§ **QUELLE**:
Die vielen Anachronismen, etwa wenn kommunistische  Demonstranten im Jahr 1929 „Wir sind das Volk rufen“ oder wenn die Aufführung des Lieds „Zu Asche, zu Staub“ im Moka Efti wie eine Mischung aus 1920er Varieté, David Bowie Konzert aus den 1970ern und gegenwärtiger Klubkultur wirkt, sind Versuche, die „eingefrorene“ Geschichte zu „verflüssigen“, um dem Publikum Geschichte als lebendige Gegenwart erzählen zu können. Wir sollen Berlin 1929 aus der Sicht von Menschen erleben, die ihre Zukunft nicht kannten, genauso, wie ja auch wir unsere Zukunft nicht kennen. So wird emotionale Nähe erzeugt.

Gilt das auch für die politische Erzählung?

§ **AUFGABENSTELLUNG**: Aktualisieren Sie den Abschnitt der Quelle, der bei „Die vielen Anachronismen, etwa“ beginnt und bei „emotionale Nähe erzeugt.“ endet, und geben Sie ihn wieder. Ersetzen Sie dabei „Publikum“ durch „Fernsehpublikum“.

§ **BEREITGESTELLTE ANGABEN**:
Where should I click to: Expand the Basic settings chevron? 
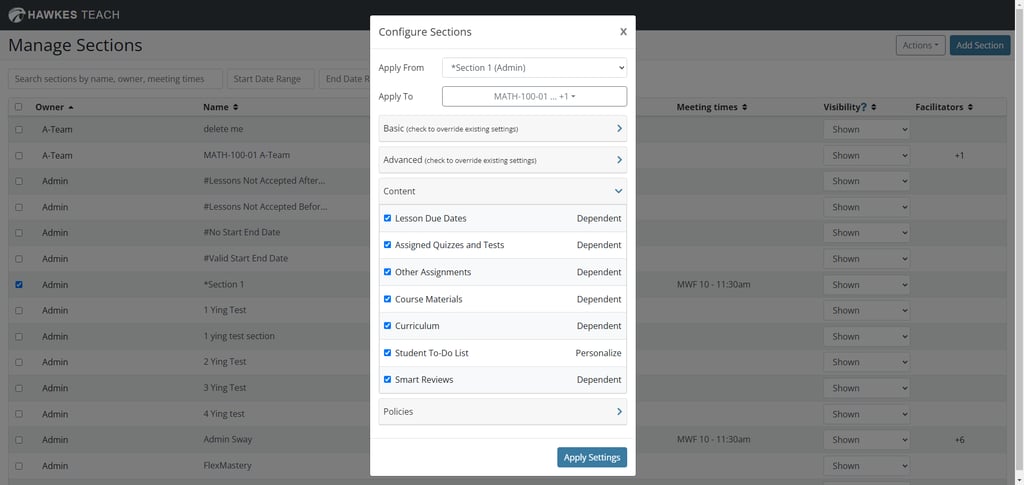[619, 129]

§ **ERGEBNIS**:
Die vielen Anachronismen, etwa wenn kommunistische  Demonstranten im Jahr 1929 „Wir sind das Volk rufen“ oder wenn die Aufführung des Lieds „Zu Asche, zu Staub“ im Moka Efti wie eine Mischung aus 1920er Varieté, David Bowie Konzert aus den 1970ern und gegenwärtiger Klubkultur wirkt, sind Versuche, die „eingefrorene“ Geschichte zu „verflüssigen“, um dem Fernsehpublikum Geschichte als lebendige Gegenwart erzählen zu können. Wir sollen Berlin 1929 aus der Sicht von Menschen erleben, die ihre Zukunft nicht kannten, genauso, wie ja auch wir unsere Zukunft nicht kennen. So wird emotionale Nähe erzeugt.